Collected data
═══
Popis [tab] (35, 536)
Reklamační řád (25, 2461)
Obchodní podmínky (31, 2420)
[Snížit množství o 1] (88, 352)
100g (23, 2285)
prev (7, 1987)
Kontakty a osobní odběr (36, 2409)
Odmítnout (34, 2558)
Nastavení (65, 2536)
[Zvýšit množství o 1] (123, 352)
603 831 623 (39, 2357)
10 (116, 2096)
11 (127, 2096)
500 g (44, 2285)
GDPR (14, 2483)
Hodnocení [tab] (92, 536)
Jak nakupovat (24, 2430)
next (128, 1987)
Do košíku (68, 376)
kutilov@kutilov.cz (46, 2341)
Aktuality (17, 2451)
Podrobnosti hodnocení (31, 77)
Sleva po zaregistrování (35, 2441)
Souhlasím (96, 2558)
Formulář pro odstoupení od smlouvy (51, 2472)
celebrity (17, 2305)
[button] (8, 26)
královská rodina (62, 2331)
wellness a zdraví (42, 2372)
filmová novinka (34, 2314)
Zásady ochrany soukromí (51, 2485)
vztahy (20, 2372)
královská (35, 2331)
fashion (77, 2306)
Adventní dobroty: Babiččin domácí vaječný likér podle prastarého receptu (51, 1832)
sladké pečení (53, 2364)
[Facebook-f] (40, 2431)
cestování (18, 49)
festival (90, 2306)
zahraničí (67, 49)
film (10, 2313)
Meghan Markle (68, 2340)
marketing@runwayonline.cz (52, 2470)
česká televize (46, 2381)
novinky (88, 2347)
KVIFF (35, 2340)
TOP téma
═══
TASK OBJECTIVE: Nothing should appear in the answer except the lines above from the line with "11 (127, 2096)" through the line with "sladké pečení (53, 2364)", both included, written out exactly.

OUTPUT:
11 (127, 2096)
500 g (44, 2285)
GDPR (14, 2483)
Hodnocení [tab] (92, 536)
Jak nakupovat (24, 2430)
next (128, 1987)
Do košíku (68, 376)
kutilov@kutilov.cz (46, 2341)
Aktuality (17, 2451)
Podrobnosti hodnocení (31, 77)
Sleva po zaregistrování (35, 2441)
Souhlasím (96, 2558)
Formulář pro odstoupení od smlouvy (51, 2472)
celebrity (17, 2305)
[button] (8, 26)
královská rodina (62, 2331)
wellness a zdraví (42, 2372)
filmová novinka (34, 2314)
Zásady ochrany soukromí (51, 2485)
vztahy (20, 2372)
královská (35, 2331)
fashion (77, 2306)
Adventní dobroty: Babiččin domácí vaječný likér podle prastarého receptu (51, 1832)
sladké pečení (53, 2364)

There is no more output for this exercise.